При этих словах сенаторы удивлённо присвистнули.

— Сейчас он чувствует себя в безопасности и намерен остаться императором, — продолжал Агриппа. — Увы, господа, вы оказались неспособны перехватить инициативу и потому примите как неизбежность прискорбный факт, что отныне императоров будет назначать гвардия, а императоры будут ей за это щедро платить. Вы только что утратили последнюю видимость власти, которая у вас оставалась.

Косс Корнелий Лентул, городской префект, вскочил со своего места.

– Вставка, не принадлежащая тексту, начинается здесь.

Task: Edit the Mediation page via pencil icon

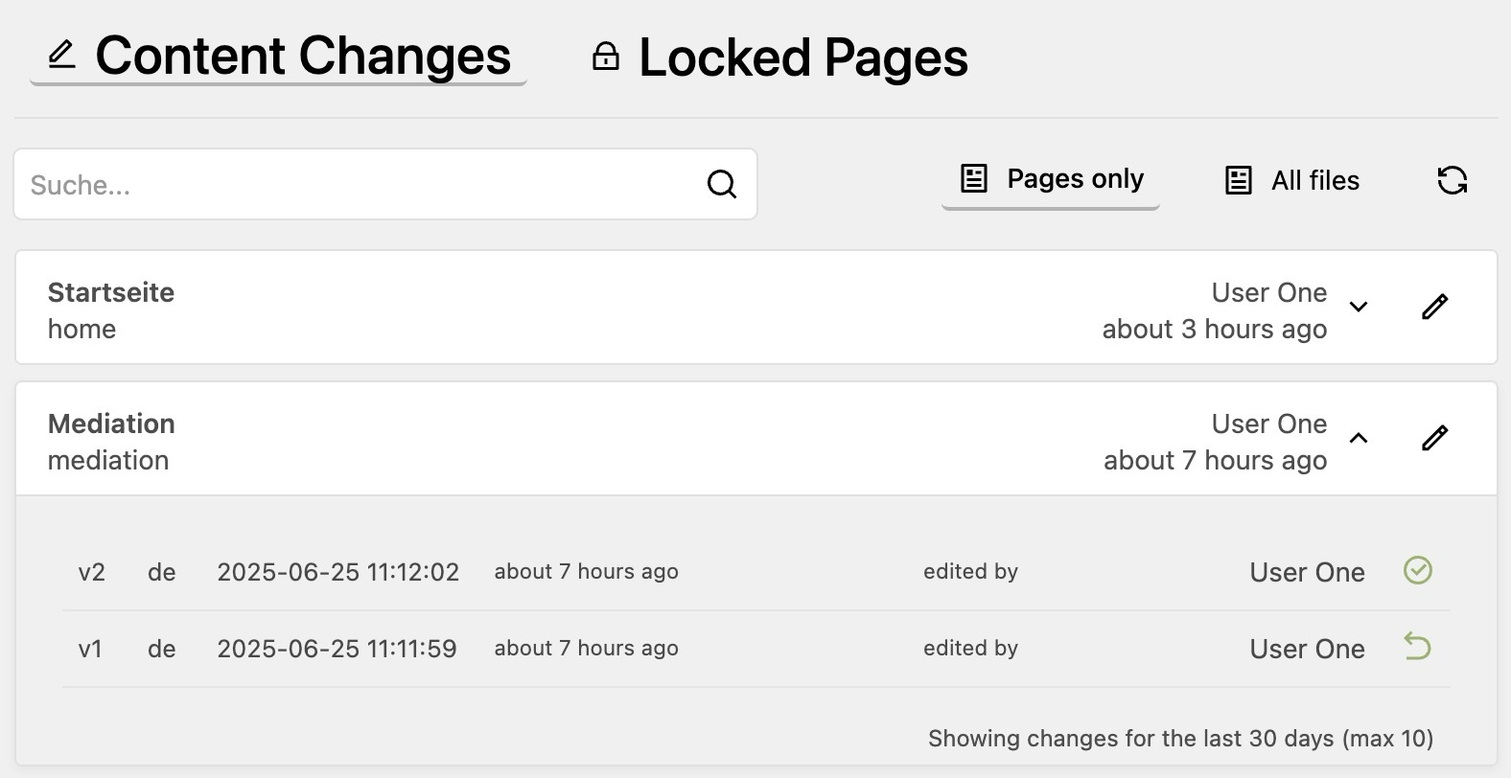Action: coord(1434,438)

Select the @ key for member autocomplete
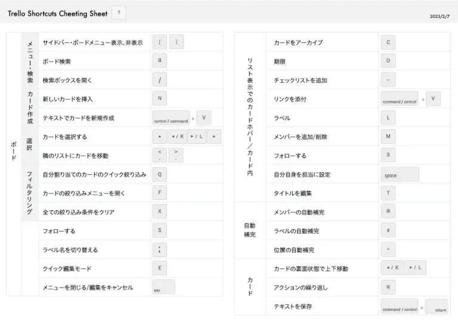click(x=388, y=212)
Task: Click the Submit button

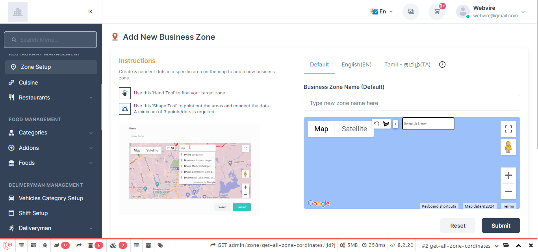Action: tap(501, 226)
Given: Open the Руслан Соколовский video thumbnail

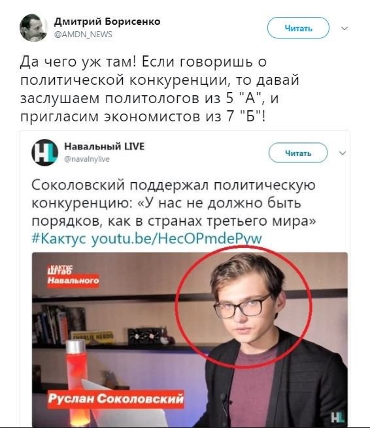Looking at the screenshot, I should click(190, 339).
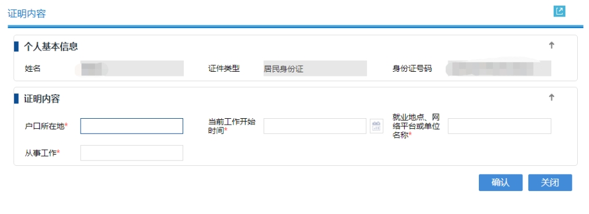Click the 户口所在地 label text
589x214 pixels.
coord(46,126)
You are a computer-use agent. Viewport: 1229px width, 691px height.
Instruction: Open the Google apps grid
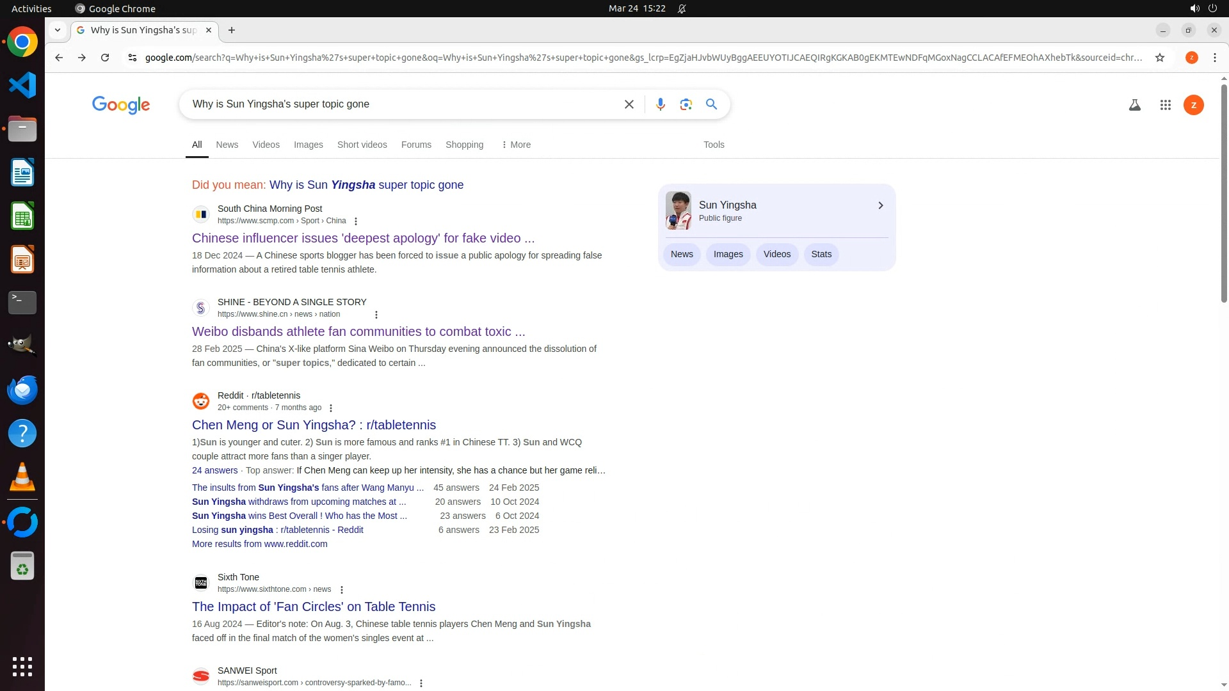click(1165, 105)
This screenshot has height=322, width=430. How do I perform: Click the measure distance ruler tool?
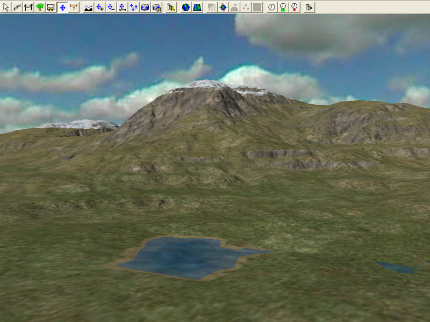click(x=74, y=8)
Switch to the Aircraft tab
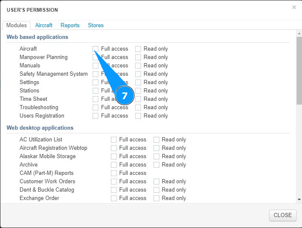Screen dimensions: 302x228 tap(44, 26)
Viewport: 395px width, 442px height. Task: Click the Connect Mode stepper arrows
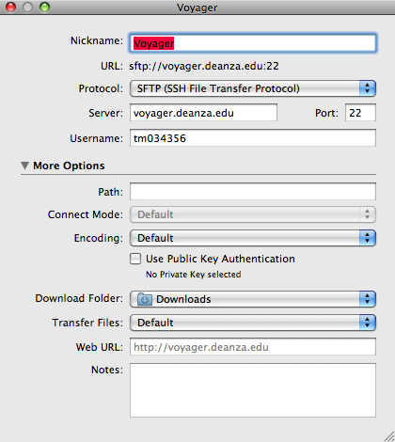click(x=367, y=214)
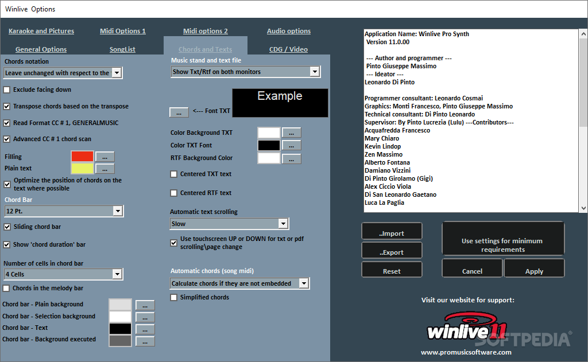Open the Chord Bar font size dropdown

pyautogui.click(x=117, y=211)
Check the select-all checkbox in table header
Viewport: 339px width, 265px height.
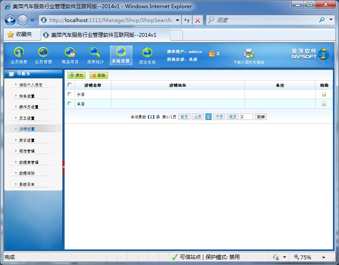click(x=69, y=85)
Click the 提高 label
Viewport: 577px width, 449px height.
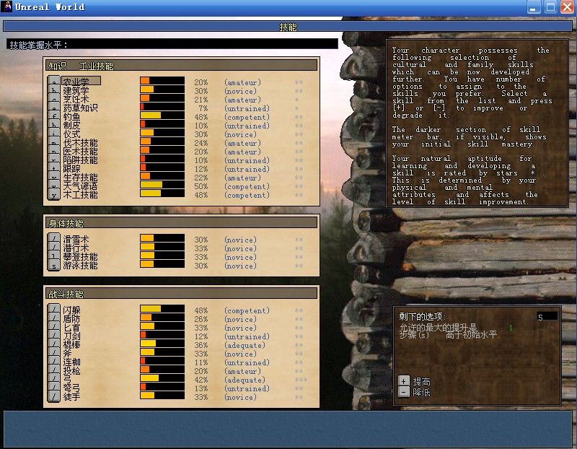click(x=422, y=381)
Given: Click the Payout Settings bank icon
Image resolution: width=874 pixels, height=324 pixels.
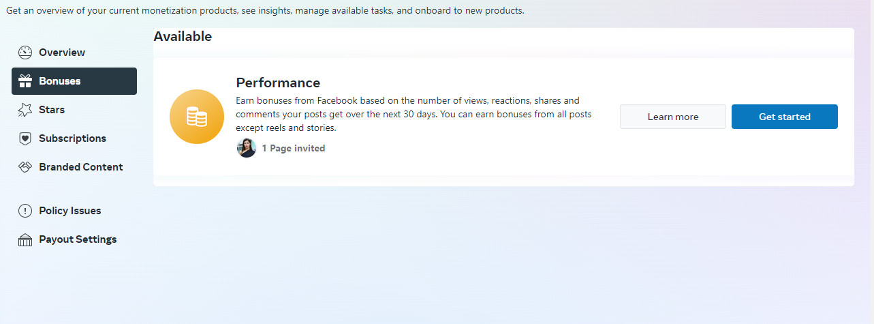Looking at the screenshot, I should [25, 239].
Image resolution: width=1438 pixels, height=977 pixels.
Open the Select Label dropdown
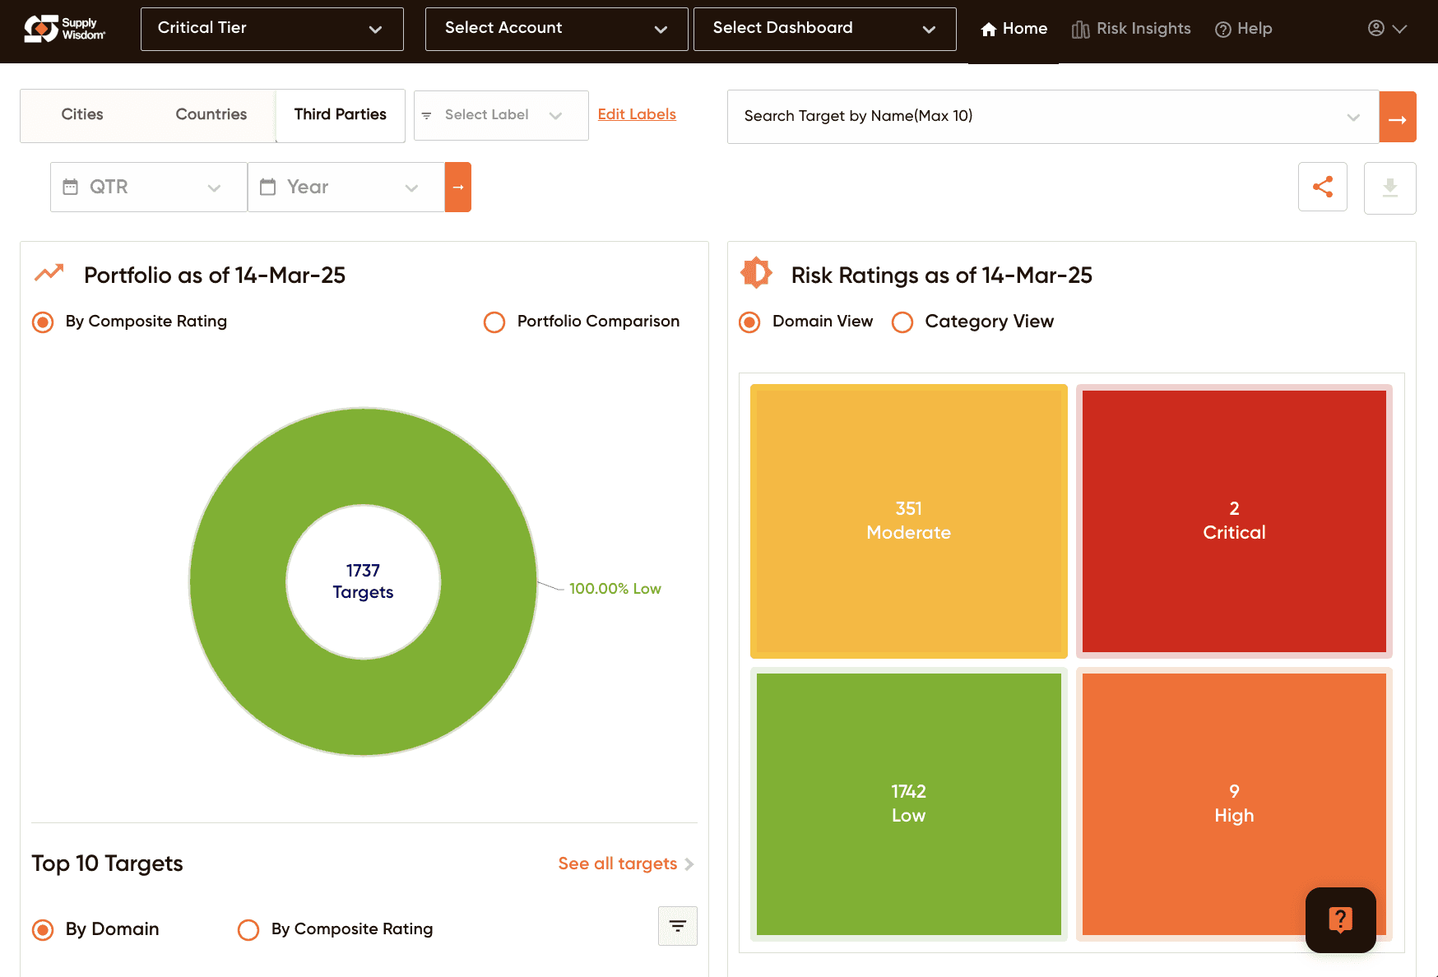tap(501, 115)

— С меня хватит разговоров! Я забираю свои когорты и иду принести присягу верности Клавдию.

— Ты не можешь так поступить! — воззвал к нему младший консул. — Твои люди обязаны охранять Сенат!

— От кого? Кому нужен ваш Сенат! — огрызнулся Лентул. — Даже если гвардия во главе с императором нападёт на вас, думаешь, мои когорты окажут сопротивление? Ничего подобного! Они даже пальцем не пошевелят!

С этими словами Лентул развернулся и направился к выходу. Гай посмотрел на Веспасиана. Они молча пришли к мгновенному согласию.

— Мы пойдём с тобой, Лентул! — бросил ему вслед Веспасиан.

Они с Гаем поднялись с мест.

В следующий миг зал наполнился хором таких же возгласов. Сенаторы дружно вставали с мест. Шагая за городским префектом к выходу, Веспасиан бросил взгляд на Ирода Агриппу. Иудейский царь нахмурился, встретившись с ним глазами, однако по его лицу промелькнула понимающая улыбка.

Веспасиан прошёл мимо, и Ирод Агриппа повернулся к Секунду.

— Ты по-прежнему хочешь, чтобы я возглавил вашу делегацию, старший консул? — невинным тоном спросил он, перекрывая царивший в храме гомон.

Помпоний Секунд ответил ему колючим взглядом и поспешил к выходу.

* * *

Улицы Рима были практически пусты, когда сенаторы вели за собой городские когорты, шагая к Виминальским воротам, за которыми находился лагерь преторианцев. Это был район борделей, в котором в любое время дня или ночи кипела жизнь и было людно, однако этим вечером торговля любовью шла вяло. Равно как не было видно ни одной повозки, которые днём не пускали в город и они были вынуждены грохотать по улицам в ночные часы, развозя по лавкам и рынкам различные товары.

Простые римляне в большинстве своём закрыли двери и оконные ставни, ожидая, когда завершится борьба за власть и жизнь вернётся в нормальное русло. Тогда и они вздохнут спокойно, зная, что снова есть тот — причём не важно, кто именно, — кто будет выдавать причитающуюся им порцию зерна и оплачивать зрелища.